#### Exercise materials:
-*-*-

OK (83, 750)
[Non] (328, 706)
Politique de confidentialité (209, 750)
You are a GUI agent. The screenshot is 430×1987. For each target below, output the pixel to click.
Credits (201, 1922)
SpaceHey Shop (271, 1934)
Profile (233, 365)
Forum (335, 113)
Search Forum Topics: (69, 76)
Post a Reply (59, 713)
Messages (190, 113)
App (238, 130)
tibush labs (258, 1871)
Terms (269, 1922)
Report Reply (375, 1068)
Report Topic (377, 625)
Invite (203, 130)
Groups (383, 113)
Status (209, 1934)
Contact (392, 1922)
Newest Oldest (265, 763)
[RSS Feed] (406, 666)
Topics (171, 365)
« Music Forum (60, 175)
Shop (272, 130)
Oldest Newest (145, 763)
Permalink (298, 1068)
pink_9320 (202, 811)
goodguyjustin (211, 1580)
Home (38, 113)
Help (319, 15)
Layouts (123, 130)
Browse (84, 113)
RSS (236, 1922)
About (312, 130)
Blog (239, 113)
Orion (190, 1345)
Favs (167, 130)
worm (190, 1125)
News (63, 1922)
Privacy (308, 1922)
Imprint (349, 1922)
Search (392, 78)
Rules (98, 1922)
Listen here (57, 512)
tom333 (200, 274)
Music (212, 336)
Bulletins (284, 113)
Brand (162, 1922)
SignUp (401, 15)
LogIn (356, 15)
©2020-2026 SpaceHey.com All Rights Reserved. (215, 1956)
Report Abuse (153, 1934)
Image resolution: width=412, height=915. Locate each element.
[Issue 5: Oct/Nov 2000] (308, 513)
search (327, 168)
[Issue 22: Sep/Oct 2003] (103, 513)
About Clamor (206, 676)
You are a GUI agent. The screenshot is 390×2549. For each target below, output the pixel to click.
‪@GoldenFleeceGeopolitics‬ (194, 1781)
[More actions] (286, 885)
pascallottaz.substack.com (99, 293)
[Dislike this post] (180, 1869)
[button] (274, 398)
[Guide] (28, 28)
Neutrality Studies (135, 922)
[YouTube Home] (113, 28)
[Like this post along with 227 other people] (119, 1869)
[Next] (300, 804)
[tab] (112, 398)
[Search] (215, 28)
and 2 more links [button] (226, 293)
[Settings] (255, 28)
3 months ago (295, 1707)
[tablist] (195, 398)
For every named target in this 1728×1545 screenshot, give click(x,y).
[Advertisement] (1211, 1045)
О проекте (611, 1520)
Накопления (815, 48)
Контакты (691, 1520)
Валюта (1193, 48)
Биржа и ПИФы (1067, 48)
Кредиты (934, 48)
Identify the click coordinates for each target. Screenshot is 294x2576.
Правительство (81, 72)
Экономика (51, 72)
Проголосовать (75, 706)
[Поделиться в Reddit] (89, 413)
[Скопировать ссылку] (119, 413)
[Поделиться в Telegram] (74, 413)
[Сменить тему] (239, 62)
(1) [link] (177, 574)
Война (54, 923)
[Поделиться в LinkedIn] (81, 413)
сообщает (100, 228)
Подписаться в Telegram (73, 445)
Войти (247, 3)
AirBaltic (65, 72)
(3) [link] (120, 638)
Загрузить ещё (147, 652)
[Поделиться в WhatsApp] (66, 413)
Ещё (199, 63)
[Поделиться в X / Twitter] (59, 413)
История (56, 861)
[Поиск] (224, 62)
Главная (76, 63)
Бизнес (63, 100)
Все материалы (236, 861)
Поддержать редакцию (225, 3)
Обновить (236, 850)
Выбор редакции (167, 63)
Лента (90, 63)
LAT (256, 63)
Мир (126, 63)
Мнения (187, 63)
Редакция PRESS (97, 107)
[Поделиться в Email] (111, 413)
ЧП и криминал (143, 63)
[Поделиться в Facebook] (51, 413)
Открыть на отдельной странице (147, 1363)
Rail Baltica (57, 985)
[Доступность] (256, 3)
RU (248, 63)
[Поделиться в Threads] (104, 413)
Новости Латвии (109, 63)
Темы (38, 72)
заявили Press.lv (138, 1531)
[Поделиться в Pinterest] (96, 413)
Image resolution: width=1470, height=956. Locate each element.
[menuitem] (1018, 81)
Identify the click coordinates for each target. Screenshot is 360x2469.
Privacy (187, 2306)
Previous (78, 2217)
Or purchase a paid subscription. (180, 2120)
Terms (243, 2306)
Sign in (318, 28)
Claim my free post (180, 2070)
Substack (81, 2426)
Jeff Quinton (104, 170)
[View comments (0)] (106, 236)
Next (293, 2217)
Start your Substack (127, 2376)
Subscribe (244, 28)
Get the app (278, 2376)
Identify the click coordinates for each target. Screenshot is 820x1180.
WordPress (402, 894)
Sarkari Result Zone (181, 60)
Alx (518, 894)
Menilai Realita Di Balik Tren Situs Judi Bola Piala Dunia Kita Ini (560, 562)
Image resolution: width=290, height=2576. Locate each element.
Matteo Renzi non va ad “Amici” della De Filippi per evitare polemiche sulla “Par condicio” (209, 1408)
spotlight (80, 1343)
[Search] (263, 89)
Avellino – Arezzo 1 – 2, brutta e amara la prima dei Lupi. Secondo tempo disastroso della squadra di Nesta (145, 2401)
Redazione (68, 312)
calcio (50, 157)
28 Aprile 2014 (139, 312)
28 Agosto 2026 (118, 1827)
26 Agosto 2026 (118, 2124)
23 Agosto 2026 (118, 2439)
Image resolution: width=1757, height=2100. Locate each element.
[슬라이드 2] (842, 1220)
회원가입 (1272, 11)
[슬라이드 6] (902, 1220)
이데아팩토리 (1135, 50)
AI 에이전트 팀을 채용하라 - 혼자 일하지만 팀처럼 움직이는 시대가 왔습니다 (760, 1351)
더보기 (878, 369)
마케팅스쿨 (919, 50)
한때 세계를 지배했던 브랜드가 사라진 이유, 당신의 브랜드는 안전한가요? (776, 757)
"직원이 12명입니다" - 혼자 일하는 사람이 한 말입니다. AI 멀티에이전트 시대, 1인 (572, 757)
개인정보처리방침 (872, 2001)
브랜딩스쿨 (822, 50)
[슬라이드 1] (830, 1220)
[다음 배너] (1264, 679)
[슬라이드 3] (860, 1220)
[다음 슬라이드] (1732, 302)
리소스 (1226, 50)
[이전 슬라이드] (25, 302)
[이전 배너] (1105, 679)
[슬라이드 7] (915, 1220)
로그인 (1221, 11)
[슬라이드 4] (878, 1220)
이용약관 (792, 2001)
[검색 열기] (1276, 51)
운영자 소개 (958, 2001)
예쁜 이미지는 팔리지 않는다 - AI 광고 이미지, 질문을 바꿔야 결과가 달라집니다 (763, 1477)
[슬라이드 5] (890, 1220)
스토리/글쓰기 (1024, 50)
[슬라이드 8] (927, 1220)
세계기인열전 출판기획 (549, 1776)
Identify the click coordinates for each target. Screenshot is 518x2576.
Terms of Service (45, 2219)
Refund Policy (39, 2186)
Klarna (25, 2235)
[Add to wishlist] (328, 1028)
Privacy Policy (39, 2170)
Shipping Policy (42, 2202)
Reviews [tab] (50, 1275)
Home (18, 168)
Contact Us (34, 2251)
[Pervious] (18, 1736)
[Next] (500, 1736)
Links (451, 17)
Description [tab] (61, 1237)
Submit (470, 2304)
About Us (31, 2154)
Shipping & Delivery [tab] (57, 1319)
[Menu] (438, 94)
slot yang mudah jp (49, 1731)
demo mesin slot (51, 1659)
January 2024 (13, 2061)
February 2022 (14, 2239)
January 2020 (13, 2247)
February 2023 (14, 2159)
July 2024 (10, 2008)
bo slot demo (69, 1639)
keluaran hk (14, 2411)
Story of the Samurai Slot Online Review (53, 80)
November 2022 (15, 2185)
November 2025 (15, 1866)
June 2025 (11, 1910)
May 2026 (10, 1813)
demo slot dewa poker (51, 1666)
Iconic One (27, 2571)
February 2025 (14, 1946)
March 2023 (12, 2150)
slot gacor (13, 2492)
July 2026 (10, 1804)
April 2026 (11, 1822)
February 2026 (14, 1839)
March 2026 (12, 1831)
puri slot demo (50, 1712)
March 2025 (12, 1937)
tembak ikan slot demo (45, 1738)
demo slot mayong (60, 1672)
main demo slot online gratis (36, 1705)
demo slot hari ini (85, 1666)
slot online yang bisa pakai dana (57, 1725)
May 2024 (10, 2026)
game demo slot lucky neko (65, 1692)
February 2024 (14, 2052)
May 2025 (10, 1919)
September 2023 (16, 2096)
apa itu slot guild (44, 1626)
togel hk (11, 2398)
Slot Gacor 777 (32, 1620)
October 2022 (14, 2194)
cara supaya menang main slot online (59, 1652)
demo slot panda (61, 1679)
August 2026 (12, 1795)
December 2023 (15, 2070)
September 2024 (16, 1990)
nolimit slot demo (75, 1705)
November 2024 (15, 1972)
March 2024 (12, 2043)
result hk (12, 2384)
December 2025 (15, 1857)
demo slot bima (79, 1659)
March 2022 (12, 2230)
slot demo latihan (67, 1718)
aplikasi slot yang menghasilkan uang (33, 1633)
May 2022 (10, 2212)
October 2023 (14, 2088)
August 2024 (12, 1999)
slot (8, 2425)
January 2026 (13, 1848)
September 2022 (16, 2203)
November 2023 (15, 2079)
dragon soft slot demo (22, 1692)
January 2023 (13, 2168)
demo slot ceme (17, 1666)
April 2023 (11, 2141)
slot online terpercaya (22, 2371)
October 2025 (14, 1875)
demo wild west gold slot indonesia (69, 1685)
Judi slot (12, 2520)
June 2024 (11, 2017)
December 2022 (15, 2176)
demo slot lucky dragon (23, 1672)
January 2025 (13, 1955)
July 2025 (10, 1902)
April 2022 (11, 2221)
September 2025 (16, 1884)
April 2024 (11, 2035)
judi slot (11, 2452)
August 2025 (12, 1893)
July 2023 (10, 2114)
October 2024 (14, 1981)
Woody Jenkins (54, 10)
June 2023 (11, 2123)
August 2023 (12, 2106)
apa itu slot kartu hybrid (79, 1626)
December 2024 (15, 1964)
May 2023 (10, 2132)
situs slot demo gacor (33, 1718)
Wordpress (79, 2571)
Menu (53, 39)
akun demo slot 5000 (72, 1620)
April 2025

-*-*-

#### Your assignment:
Word for word, restate the lines above from the line containing "[슬라이드 4] (878, 1220)" through the line containing "March 2026 (12, 1831)", with both included and nothing else.

#### Response area:
[슬라이드 4] (878, 1220)
이용약관 (792, 2001)
[검색 열기] (1276, 51)
운영자 소개 (958, 2001)
예쁜 이미지는 팔리지 않는다 - AI 광고 이미지, 질문을 바꿔야 결과가 달라집니다 (763, 1477)
[슬라이드 5] (890, 1220)
스토리/글쓰기 (1024, 50)
[슬라이드 8] (927, 1220)
세계기인열전 출판기획 (549, 1776)
Identify the click coordinates for each target. Screenshot is 518x2576.
Terms of Service (45, 2219)
Refund Policy (39, 2186)
Klarna (25, 2235)
[Add to wishlist] (328, 1028)
Privacy Policy (39, 2170)
Shipping Policy (42, 2202)
Reviews [tab] (50, 1275)
Home (18, 168)
Contact Us (34, 2251)
[Pervious] (18, 1736)
[Next] (500, 1736)
Links (451, 17)
Description [tab] (61, 1237)
Submit (470, 2304)
About Us (31, 2154)
Shipping & Delivery [tab] (57, 1319)
[Menu] (438, 94)
slot yang mudah jp (49, 1731)
demo mesin slot (51, 1659)
January 2024 (13, 2061)
February 2022 (14, 2239)
January 2020 (13, 2247)
February 2023 (14, 2159)
July 2024 (10, 2008)
bo slot demo (69, 1639)
keluaran hk (14, 2411)
Story of the Samurai Slot Online Review (53, 80)
November 2022 (15, 2185)
November 2025 (15, 1866)
June 2025 (11, 1910)
May 2026 (10, 1813)
demo slot dewa poker (51, 1666)
Iconic One (27, 2571)
February 2025 (14, 1946)
March 2023 (12, 2150)
slot gacor (13, 2492)
July 2026 (10, 1804)
April 2026 (11, 1822)
February 2026 (14, 1839)
March 2026 (12, 1831)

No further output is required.